[Code]
[Paper]
Accurately recognizing a revisited place is crucial for embodied agents to
localize and navigate. This requires visual representations to be distinct,
despite strong variations in camera viewpoint and scene appearance. Existing
visual place recognition pipelines encode the “whole” image and search for
matches. This poses a fundamental challenge in matching two images of the same
place captured from different camera viewpoints: “the similarity of what
overlaps can be dominated by the dissimilarity of what does not overlap”. We
address this by encoding and searching for “image segments” instead of the
whole images. We propose to use open-set image segmentation to decompose an
image into meaningful' entities (i.e., things and stuff). This enables us to
create a novel image representation as a collection of multiple overlapping
subgraphs connecting a segment with its neighboring segments, dubbed
SuperSegment. Furthermore, to efficiently encode these SuperSegments into
compact vector representations, we propose a novel factorized representation of
feature aggregation. We show that retrieving these partial representations
leads to significantly higher recognition recall than the typical whole image
based retrieval.
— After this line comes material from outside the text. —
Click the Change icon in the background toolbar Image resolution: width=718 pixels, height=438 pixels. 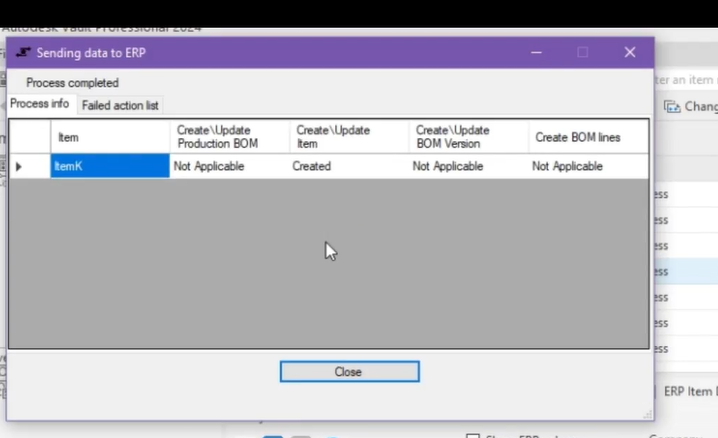(x=672, y=106)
Our segments-based approach, dubbed SegVLAD, sets a new
state-of-the-art in place recognition on a diverse selection of benchmark
datasets, while being applicable to both generic and task-specialized image
encoders. Finally, we demonstrate the potential of our method to `revisit
anything’’ by evaluating our method on an object instance retrieval task, which
bridges the two disparate areas of research: visual place recognition and
object-goal navigation, through their common aim of recognizing goal objects
specific to a place. Source code: https://github.com/AnyLoc/Revisit-Anything.